Laura llegó a Riverside a las 3.15 de la mañana, robó un «Buick» de una tranquila calle residencial, trasladó a él a su guardián y la silla de ruedas, y abandonó el «Cutlass». Chris durmió durante toda la operación y tuvo que ser transportado de un coche al otro.
Media hora más tarde, en otro barrio, agotada y con falta de sueño, empleó un destornillador de una bolsa de herramientas que había en el portaequipajes del «Buick», para robar las placas de matrícula de un «Nissan». Colocó las placas del «Nissan» en el «Buick», y metió las del «Buick» en el portaequipajes, para que no fuesen descubiertas más tarde por la Policía.
Podían pasar un par de días antes de que el dueño del «Nissan» se diese cuenta de que le faltaban las placas, e incluso cuando denunciase su sustracción, la Policía no prestaría al asunto tanta atención como lo hacía con los coches robados. Normalmente, las matrículas eran robadas por muchachos que gastaban bromas estúpidas o por gamberros, y su recuperación no era un asunto de alta prioridad para una Policía abrumada de trabajo y que tenía que perseguir muchos delitos graves. Este era otro dato útil que había aprendido al investigar para un libro en el que un ladrón de coches representaba un papel secundario.

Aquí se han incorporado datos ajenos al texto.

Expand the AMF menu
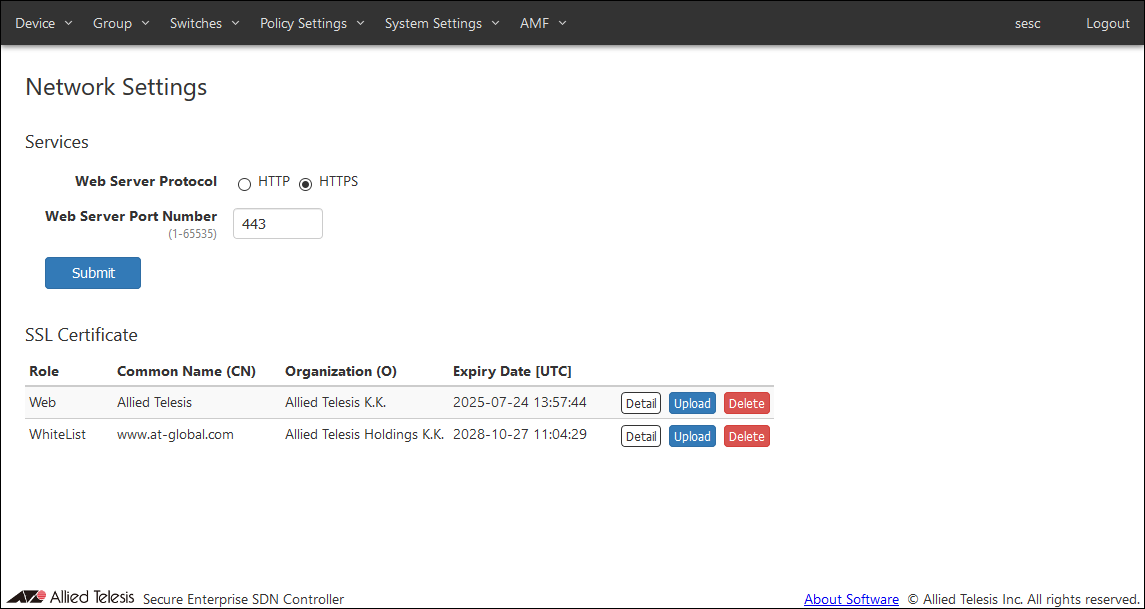 [x=543, y=23]
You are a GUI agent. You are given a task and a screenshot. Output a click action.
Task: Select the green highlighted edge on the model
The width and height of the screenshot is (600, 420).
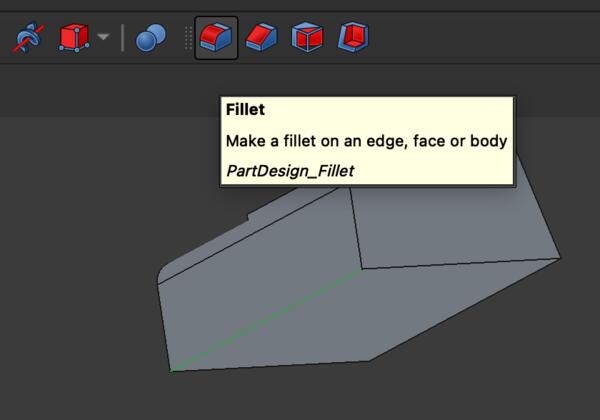tap(266, 320)
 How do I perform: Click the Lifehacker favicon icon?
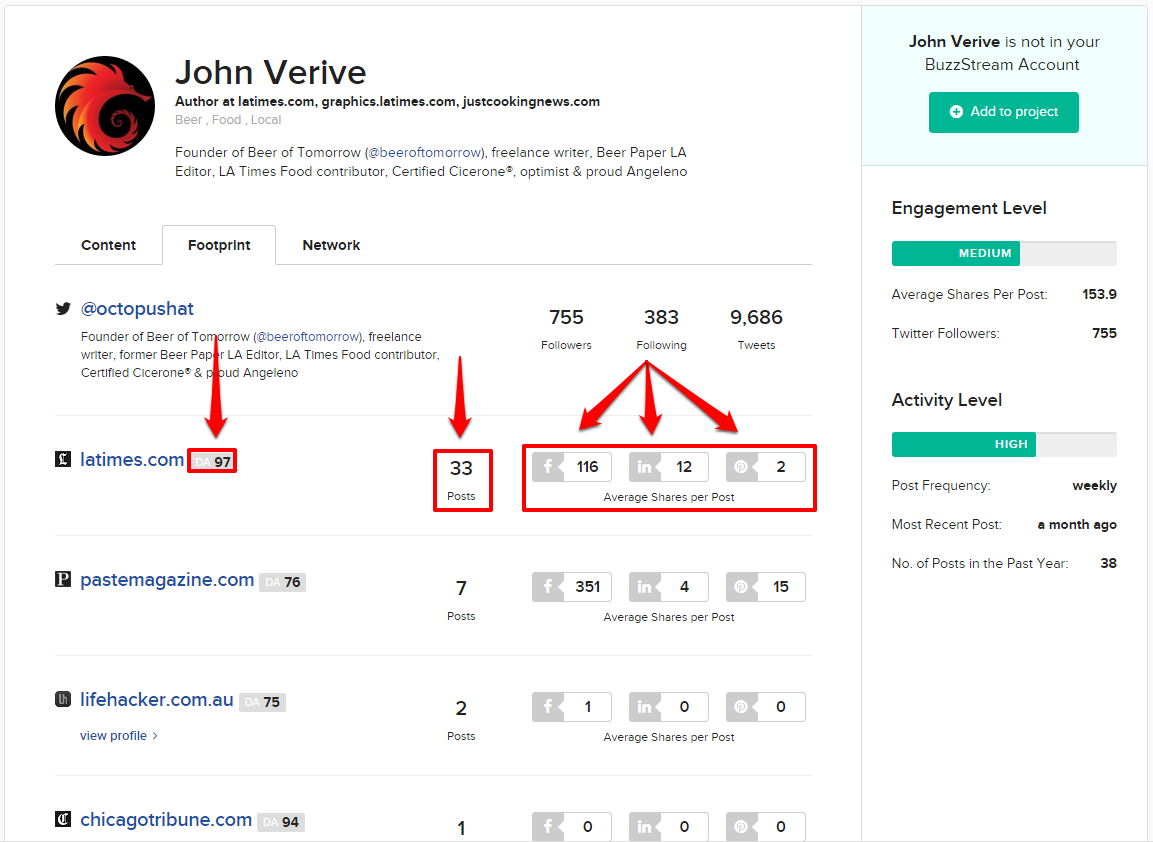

También se detuvo lo suficiente para poner a su guardián los calcetines de lana, los zapatos y un suéter, con el fin de impedir que se enfriase. Por un momento él abrió los ojos, pestañeó y pronunció su nombre, y ella pensó que estaba volviendo en sí; pero luego se sumió de nuevo en la inconsciencia, murmurando algo en una lengua que ella no pudo identificar, al no poder oír con claridad ninguna de las palabras.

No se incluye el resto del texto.